Exercise goal: Repeat the records below exactly, line for line.

···

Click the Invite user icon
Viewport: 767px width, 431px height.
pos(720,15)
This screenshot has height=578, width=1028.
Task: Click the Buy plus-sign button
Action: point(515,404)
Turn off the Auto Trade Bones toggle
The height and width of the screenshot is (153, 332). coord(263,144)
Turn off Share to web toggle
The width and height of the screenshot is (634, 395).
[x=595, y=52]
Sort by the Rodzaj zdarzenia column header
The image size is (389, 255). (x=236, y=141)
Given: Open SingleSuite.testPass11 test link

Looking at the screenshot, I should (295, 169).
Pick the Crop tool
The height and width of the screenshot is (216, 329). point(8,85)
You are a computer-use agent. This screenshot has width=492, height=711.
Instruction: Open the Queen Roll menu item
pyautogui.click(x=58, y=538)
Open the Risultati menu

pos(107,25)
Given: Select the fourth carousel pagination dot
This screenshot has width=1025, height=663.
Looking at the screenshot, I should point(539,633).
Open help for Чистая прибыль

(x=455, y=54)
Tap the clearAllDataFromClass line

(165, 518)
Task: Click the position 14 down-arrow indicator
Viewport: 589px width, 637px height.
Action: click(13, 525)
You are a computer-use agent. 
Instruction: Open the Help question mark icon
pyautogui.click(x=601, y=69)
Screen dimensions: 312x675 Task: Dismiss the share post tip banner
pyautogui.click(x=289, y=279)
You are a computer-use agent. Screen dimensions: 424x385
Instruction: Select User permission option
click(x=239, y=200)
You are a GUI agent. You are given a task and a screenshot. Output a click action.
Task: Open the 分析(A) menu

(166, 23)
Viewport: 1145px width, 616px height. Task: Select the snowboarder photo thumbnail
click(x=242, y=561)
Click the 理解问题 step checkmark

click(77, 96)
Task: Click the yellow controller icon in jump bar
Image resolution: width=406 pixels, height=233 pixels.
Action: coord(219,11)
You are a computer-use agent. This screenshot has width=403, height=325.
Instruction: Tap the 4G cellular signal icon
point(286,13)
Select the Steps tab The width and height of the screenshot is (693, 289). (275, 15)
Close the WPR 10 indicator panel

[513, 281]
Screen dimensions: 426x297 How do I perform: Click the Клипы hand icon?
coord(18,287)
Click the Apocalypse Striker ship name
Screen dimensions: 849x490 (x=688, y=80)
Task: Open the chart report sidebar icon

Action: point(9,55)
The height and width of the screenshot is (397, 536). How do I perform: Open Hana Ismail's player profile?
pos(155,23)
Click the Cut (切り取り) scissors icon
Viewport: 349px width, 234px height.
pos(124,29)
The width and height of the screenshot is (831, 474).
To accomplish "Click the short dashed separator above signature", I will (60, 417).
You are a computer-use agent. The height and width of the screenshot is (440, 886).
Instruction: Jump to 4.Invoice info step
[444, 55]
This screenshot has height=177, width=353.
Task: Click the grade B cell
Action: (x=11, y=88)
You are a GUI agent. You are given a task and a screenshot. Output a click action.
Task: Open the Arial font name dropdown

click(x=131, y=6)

···

Answer for this exercise:
Click the Invite user icon
Viewport: 767px width, 431px height.
pos(720,15)
This screenshot has height=578, width=1028.
Task: Click the Buy plus-sign button
Action: point(515,404)
Turn off the Auto Trade Bones toggle
The height and width of the screenshot is (153, 332). coord(263,144)
Turn off Share to web toggle
The width and height of the screenshot is (634, 395).
[x=595, y=52]
Sort by the Rodzaj zdarzenia column header
The image size is (389, 255). (x=236, y=141)
Given: Open SingleSuite.testPass11 test link

Looking at the screenshot, I should (295, 169).
Pick the Crop tool
The height and width of the screenshot is (216, 329). point(8,85)
You are a computer-use agent. This screenshot has width=492, height=711.
Instruction: Open the Queen Roll menu item
pyautogui.click(x=58, y=538)
Open the Risultati menu

pos(107,25)
Given: Select the fourth carousel pagination dot
This screenshot has width=1025, height=663.
Looking at the screenshot, I should point(539,633).
Open help for Чистая прибыль

(x=455, y=54)
Tap the clearAllDataFromClass line

(165, 518)
Task: Click the position 14 down-arrow indicator
Viewport: 589px width, 637px height.
Action: click(13, 525)
You are a computer-use agent. 
Instruction: Open the Help question mark icon
pyautogui.click(x=601, y=69)
Screen dimensions: 312x675 Task: Dismiss the share post tip banner
pyautogui.click(x=289, y=279)
You are a computer-use agent. Screen dimensions: 424x385
Instruction: Select User permission option
click(x=239, y=200)
You are a GUI agent. You are given a task and a screenshot. Output a click action.
Task: Open the 分析(A) menu

(166, 23)
Viewport: 1145px width, 616px height. Task: Select the snowboarder photo thumbnail
click(x=242, y=561)
Click the 理解问题 step checkmark

click(77, 96)
Task: Click the yellow controller icon in jump bar
Image resolution: width=406 pixels, height=233 pixels.
Action: coord(219,11)
You are a computer-use agent. This screenshot has width=403, height=325.
Instruction: Tap the 4G cellular signal icon
point(286,13)
Select the Steps tab The width and height of the screenshot is (693, 289). (275, 15)
Close the WPR 10 indicator panel

[513, 281]
Screen dimensions: 426x297 How do I perform: Click the Клипы hand icon?
coord(18,287)
Click the Apocalypse Striker ship name
Screen dimensions: 849x490 (x=688, y=80)
Task: Open the chart report sidebar icon

Action: point(9,55)
The height and width of the screenshot is (397, 536). How do I perform: Open Hana Ismail's player profile?
pos(155,23)
Click the Cut (切り取り) scissors icon
Viewport: 349px width, 234px height.
pos(124,29)
The width and height of the screenshot is (831, 474).
To accomplish "Click the short dashed separator above signature", I will (60, 417).
You are a computer-use agent. The height and width of the screenshot is (440, 886).
Instruction: Jump to 4.Invoice info step
[444, 55]
This screenshot has height=177, width=353.
Task: Click the grade B cell
Action: (x=11, y=88)
You are a GUI agent. You are given a task and a screenshot. Output a click action.
Task: Open the Arial font name dropdown

click(x=131, y=6)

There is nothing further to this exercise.